こんにちは。iCAREメディカルスタッフ(保健師)のまいです。
ポニョが好きです。

現在、産業看護職として
・クライアント企業の産業保健活動(カンパニーケア)支援
・Carelyチャットを用いた従業員のセルフケア支援 をしています。

今回は、労働判例(長時間労働)についてまとめました。
3分で読めるので、ぜひ読んでみてほしいです!


前書き
突然ですが、産業保健のエビデンスって何でしょう・・?

労働安全衛生法、労働契約法、労働基準法・・・根拠法令と言われるものはたくさんありますが、判例から学べることも多くあります。

実際、これまでの判例から新たな法律や規則等が作られたり、法改正がなされてきました。さらに、2019年に施行された働き方改革関連法により、法律上でも産業保健職の果たすべき役割が強化されてきています。
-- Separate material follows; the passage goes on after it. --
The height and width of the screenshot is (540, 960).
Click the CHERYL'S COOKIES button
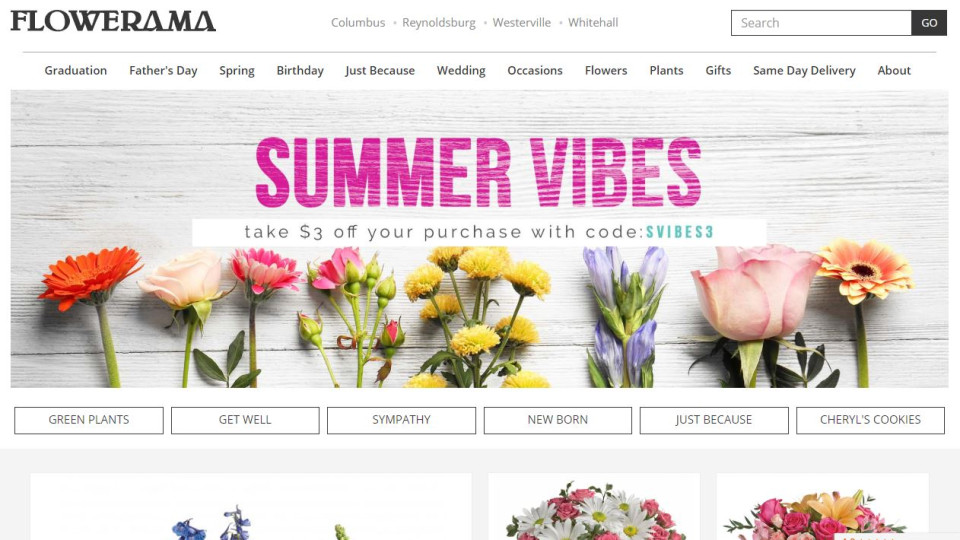coord(870,420)
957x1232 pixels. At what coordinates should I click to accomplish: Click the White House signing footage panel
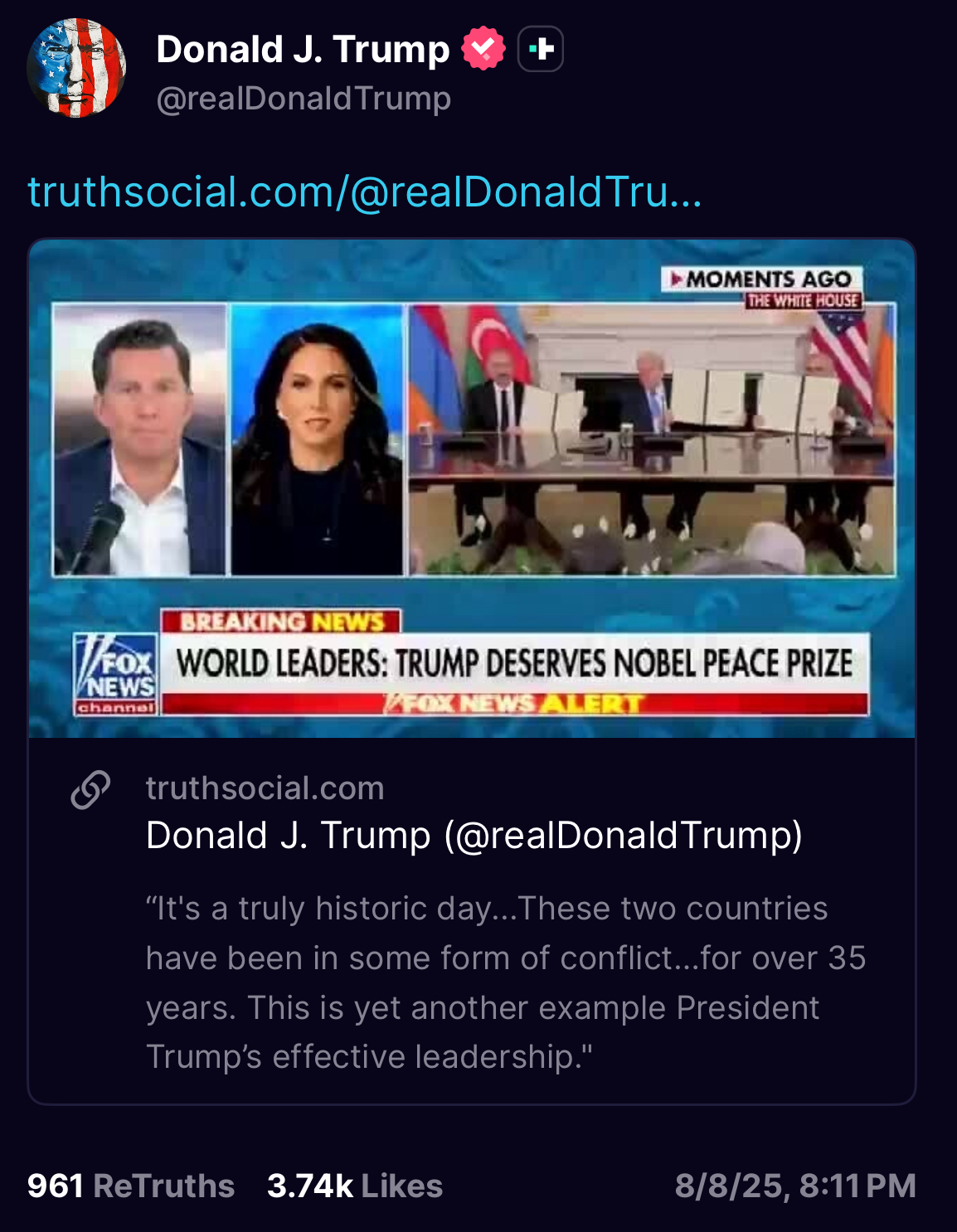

・・産業保健職にも、法律の知識を求められている時代かもしれません。。

今回は、私が気になったものをいくつか選んでまとめました。
3分で読めるので、法律などが苦手な方もぜひ読んでみてほしいです!

長時間労働に関する労働判例3つ

1. 電通事件(H12.最高裁)
恒常的な長時間労働に従事していた広告代理店の新人社員がうつ病を発症して自殺したことにつき、会社の安全配慮義務違反が認定された事件。
本件は、以下2点において重要な意味をもっているとされる。
①業務と過労自殺の因果関係を最高裁が初めて認めた
②従業員のメンタルヘルス不調が安全配慮義務の対象になることが認められた
2. 太陽家具百貨店事件(H31.広島高裁)
管理監督者と位置づけられていた店長代理が、勤務中に急性大動脈解離により死亡したことにつき、会社の不法行為責任が認められた事件。
管理監督者のように、労働時間規制の対象外と会社が位置づけた者に対しても、労働時間の適切な管理が求められていることを示唆する判決。

 出典:産業保健21 第102号

3. サンセイほか事件(R3.東京高裁)
高血圧の基礎疾患を有していた営業係長の脳出血による死亡につき、会社の安全配慮義務違反と直属の上司であった取締役の注意義務違反が認められた事件。過重労働との関係では、実効性のある業務軽減措置を講じることの重要性を示唆する事案。

 出典:産業保健21 第106号


次回予告
明日は、休職復職にまつわる労働判例をまとめます。


参考文献・サイト
記事を書く際、以下の2つを参考にさせていただきました。

1.新版 判例から学ぶ従業員の健康管理と訴訟対策ハンドブック
 全体的に読みやすく、判例の重要ポイントもまとまっています。
 初めて労働判例を読むときにもおすすめです。

2.産業保健21
 産業保健職がおさえておきたい基本判例の記事があります。
 ワンポイント解説を読むだけでも勉強になります。